The whole point of the Produce Traceability Initiative is to move the industry to provide more traceability than the market was doing. One of the strongest motivations for PTI was to supersede government action on the matter. At the same time PTI, by providing the industry with a common “language,” may create unknown benefits above and beyond PTI.

It would be very good for FDA to communicate the “cause” of an outbreak but FDA rarely knows the cause in real time — as the Jim Gorny piece we mentioned above indicates.

“All Clears” would also be desirable, but outbreaks are really unpredictable events. And the FDA would look silly if it went around declaring “all clear” and there was another outbreak the next day.

What would be useful is for the FDA to place in perspective its legitimate concerns. During the Salmonella Santpaul Tomato cumm chili pepper crisis and the spinach crisis, we often had some fun figuring out how great the risk really was based on the number of servings of these products produced.

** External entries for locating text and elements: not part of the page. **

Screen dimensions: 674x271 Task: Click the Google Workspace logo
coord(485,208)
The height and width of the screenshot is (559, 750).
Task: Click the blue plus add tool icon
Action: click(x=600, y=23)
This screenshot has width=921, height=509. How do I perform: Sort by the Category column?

It was typically so small that it seemed certain the FDA would be embarrassed to actually stand out there and say, “There is a risk to the fifth decimal place that you might get ill by eating this product, so we are banning it.”

It does seem to us that if the FDA is going to act by, say, recommending that consumers not consume and retailers not sell a particular commodity, it does have a responsibility to explain the standard by which it imposes such a draconian plan and, by the same measure, the standard by which it lifts such a ban.

In many cases, it appears that there is a subjective highly risk-averse culture at FDA and there is simply no indication that the citizenry is as risk-averse as the FDA is.

We thank Richard Goldfarb and Stoel Reeves for helping us think through such important issues.

Richard ended his piece with a little joke and we will steal it:

In case you should come across some romaine tainted with E coli 0145, the answer is to heat it, not wash it. Salon.com has a recipe.

We say it is a joke because, obviously, if you come across a virulent pathogen that can cause serious illness or death — you throw it out and sanitize anything that came near it.

The FDA doesn’t want consumers to wash pre-washed salads — although Costco requires vendors to put a “wash before using” sign on its spinach. The FDA takes its position because the likelihood of cross-contaminating your kitchen is far greater than the likelihood of washing it off.